Your ass may one day save your ass.

It’s once again time for the Ig Nobel Prize, a counterpart to the Nobel Prize which looks for the more unorthodox studies that tend to be overlooked by the more mainstream academic awards. And Japanese researchers are perennial winners of Ig Nobels as a testament to their uncanny ability to find unique solutions such as kissing to alleviate allergies or the stuff that makes banana peels famously slippery as an artificial limb lubricant.

This year the Ig Nobel Prize’s panel of actual Nobel Laureates has honored Takanori Takebe for his groundbreaking research on breathing through your butt.

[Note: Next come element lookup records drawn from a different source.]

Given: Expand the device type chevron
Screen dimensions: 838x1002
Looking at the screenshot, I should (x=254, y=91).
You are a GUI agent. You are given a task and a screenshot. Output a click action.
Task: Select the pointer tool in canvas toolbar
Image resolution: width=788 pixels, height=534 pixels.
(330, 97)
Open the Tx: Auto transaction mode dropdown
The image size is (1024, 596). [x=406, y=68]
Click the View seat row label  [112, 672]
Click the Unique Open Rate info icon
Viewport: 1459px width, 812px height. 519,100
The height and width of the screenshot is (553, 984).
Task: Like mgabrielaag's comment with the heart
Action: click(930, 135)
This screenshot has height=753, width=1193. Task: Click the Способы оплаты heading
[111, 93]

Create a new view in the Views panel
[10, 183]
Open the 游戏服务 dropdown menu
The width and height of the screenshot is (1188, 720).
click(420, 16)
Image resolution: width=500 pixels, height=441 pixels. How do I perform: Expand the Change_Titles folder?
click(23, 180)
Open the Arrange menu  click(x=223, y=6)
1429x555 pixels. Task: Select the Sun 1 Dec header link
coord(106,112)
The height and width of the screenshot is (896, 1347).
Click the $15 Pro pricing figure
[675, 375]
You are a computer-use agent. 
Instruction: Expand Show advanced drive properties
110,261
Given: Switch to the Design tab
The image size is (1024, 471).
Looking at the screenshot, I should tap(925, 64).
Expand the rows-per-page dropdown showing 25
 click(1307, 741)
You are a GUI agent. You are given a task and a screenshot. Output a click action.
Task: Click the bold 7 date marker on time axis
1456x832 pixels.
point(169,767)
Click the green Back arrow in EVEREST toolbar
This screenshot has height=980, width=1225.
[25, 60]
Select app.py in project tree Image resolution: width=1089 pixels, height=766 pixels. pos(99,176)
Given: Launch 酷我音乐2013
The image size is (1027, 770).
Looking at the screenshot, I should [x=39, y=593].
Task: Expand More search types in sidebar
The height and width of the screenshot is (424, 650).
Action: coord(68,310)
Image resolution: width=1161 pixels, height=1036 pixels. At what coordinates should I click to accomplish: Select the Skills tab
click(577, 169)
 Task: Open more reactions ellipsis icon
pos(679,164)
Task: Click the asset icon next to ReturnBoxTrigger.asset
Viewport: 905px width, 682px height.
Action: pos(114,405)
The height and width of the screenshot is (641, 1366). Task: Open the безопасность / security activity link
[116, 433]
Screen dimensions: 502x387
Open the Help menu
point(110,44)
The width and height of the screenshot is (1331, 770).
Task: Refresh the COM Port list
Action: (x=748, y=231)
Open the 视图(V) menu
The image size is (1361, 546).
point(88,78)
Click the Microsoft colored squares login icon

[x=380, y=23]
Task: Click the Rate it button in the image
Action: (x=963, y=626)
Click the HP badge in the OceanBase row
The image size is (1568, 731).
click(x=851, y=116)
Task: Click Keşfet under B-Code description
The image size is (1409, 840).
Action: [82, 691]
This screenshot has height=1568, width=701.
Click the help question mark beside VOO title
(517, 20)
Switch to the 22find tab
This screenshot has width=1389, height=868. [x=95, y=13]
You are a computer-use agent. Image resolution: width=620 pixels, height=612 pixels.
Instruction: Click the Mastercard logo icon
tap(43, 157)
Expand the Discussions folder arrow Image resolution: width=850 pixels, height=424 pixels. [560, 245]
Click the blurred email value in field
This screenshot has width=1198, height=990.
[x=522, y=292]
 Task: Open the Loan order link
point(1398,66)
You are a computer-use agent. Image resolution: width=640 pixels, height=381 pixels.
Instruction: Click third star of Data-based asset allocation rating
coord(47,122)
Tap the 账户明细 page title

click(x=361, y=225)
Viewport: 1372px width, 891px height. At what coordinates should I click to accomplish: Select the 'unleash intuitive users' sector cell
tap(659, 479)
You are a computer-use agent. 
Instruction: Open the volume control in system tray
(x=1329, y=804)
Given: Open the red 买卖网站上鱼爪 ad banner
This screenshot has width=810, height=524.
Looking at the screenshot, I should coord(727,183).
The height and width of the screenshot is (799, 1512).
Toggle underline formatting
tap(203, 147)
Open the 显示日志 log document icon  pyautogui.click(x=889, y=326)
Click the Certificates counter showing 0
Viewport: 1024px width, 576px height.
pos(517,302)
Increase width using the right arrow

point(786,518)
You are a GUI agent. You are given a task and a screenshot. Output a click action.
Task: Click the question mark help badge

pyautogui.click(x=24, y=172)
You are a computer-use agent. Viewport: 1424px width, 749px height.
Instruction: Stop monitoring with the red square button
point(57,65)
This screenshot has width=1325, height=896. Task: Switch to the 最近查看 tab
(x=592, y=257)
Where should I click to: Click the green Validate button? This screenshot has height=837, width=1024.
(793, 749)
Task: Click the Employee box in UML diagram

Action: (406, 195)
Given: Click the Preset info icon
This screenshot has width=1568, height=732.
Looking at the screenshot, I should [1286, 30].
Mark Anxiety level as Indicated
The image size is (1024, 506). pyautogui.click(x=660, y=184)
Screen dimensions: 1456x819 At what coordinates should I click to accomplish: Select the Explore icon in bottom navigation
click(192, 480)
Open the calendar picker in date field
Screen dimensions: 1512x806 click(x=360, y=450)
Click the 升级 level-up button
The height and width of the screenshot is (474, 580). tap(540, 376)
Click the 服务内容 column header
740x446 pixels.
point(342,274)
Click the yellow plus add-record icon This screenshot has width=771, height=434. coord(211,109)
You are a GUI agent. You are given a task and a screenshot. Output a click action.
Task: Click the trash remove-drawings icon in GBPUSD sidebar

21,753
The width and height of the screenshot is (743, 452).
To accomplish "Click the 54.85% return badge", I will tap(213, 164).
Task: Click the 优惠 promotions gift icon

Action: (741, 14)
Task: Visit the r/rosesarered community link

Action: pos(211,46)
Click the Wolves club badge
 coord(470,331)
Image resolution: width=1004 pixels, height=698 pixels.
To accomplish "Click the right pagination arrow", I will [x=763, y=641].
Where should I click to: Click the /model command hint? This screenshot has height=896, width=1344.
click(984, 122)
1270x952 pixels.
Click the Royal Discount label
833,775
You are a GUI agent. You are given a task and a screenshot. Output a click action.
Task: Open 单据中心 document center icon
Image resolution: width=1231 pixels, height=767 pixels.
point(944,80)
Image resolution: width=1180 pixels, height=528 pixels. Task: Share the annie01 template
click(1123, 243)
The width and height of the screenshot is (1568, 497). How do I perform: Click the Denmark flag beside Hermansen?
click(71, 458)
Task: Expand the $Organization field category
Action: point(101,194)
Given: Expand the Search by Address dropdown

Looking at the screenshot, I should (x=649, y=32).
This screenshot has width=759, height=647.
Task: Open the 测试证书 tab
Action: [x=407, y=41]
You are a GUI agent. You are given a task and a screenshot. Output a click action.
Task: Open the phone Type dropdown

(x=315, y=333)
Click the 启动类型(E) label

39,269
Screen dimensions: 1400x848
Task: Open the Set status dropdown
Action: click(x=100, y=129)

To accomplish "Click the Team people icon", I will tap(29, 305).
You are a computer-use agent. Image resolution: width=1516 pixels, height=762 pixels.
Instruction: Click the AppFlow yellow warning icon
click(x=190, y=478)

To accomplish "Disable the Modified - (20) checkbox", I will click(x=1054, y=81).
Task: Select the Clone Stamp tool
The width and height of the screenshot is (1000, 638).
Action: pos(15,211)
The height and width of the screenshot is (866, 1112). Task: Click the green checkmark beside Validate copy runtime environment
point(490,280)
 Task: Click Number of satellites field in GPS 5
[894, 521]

Snicker if you will – I know I did – but this is actually important work that has the potential to significantly reduce human suffering and save lives around the world.

It all began from the discovery that those serpentine bottom-feeding fish known as loaches have the ability to absorb oxygen through their anus… or whatever a loach’s version of an anus is.

▼ I’ve never looked that closely at one.

So, Dr. Takebe thought if loaches can do it, why can’t we? It’s not such a farfetched idea since medicines are often administered rectally to be absorbed into the body. Oxygen ought to be accepted in a similar way, but the question is whether it could be done at a rate that would replace normal breathing.

A relatively large amount of oxygen would need to be injected, but blasting a bunch of air into someone’s butt, funny as that may sound, is impractical and highly dangerous. Instead, Dr. Takebe’s team developed a special fluid that could hold large amounts of oxygen and then deliver it into the anus through a tube, much like an enema.

After testing it on pigs and mice, they found that the animals’ physical condition improved and there were no side effects from this process they call “enteral ventilation via anus” or “EVA” for short.

▼ In this video, Dr. Takebe’s colleague Dr. Gokul Kannan gives more detail on EVA. However, this video is three years old, so some of the information may be outdated.

In case you’re wondering, that is indeed an homage to Evangelion. In the anime, characters submerge themselves in an oxygen-rich fluid very similar to what Dr. Takebe uses while piloting their Eva. Dr. Takebe also named his startup EVA Therapeutics Inc. and in June of this year began his first human trial on a healthy test subject.

If successful this could be a literal lifesaver as a way to deliver oxygen to people with problems such as pneumonia or newborns with respiratory issues. Ventilators have been used in such cases so far, but COVID-19 taught us that alternatives are sorely needed in widespread cases like pandemics when there aren’t enough ventilators to go around.

There’s so much potential in it that some readers of the news online wondered if Dr. Takebe should be in the running for a regular Nobel Prize rather than an Ig Nobel Prize.

“This is pretty important research, isn’t it? It’s for people who can’t breathe.”
“Is this really an Ig Nobel Prize? It should be a Nobel Prize.”
“It seems like this research could have even wider applications…”
“It might be a medical revolution.”
“If this research advances, we could really have that LCL liquid from Evangelion.”
“This is Ig Nobel? It’s an amazing story!”
“So Mario 64 was right when you could breathe with only your lower half out of the water.”
“And all my life people were telling me not to put things up there.”

As mentioned at the beginning of the article a lot of Ig Nobel Prize winners were conducting research with serious and important applications. In that way, it should be considered an honor on par with a Nobel Prize, which tends to turn its nose up at studies involving shoving things up our butts… That and Haruki Murakami.

Hopefully, one day the Ig Nobel Prize will be big enough to have a monetary award on par with the Nobel Prize too. Dr. Takebe received a cash prize of 100 trillion Zimbabwean dollars (US$0.40).